THE PROBLEM -> All lines with the word "agent" must be pulled from the entries below.

TASK DATA ->
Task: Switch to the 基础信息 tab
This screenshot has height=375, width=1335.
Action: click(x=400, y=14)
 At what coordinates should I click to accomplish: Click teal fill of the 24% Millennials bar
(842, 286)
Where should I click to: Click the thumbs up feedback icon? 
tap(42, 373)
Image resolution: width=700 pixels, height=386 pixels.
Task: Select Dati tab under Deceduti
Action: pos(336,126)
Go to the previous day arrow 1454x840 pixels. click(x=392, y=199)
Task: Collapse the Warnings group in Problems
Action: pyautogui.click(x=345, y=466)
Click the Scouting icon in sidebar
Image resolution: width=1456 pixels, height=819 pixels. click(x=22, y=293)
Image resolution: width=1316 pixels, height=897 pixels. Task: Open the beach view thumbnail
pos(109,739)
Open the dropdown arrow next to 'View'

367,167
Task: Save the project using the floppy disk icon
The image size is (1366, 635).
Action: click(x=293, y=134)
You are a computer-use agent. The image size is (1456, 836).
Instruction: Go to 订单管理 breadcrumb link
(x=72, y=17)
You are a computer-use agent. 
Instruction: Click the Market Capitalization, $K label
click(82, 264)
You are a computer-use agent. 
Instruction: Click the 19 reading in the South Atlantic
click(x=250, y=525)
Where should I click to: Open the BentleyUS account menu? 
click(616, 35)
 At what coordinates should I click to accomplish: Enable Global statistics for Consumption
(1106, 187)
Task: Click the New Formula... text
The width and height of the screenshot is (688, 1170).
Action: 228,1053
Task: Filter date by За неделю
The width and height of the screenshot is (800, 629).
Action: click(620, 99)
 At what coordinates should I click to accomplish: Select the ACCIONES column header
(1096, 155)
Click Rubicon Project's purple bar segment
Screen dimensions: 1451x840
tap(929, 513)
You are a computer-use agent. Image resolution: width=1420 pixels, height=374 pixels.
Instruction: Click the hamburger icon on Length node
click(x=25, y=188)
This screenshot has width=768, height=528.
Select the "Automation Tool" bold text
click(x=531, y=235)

OUTPUT OF THE EXERCISE ->
You are a computer-use agent. The image size is (1456, 836).
You are a computer-use agent. 
You are a computer-use agent. 
You are a computer-use agent. Image resolution: width=1420 pixels, height=374 pixels.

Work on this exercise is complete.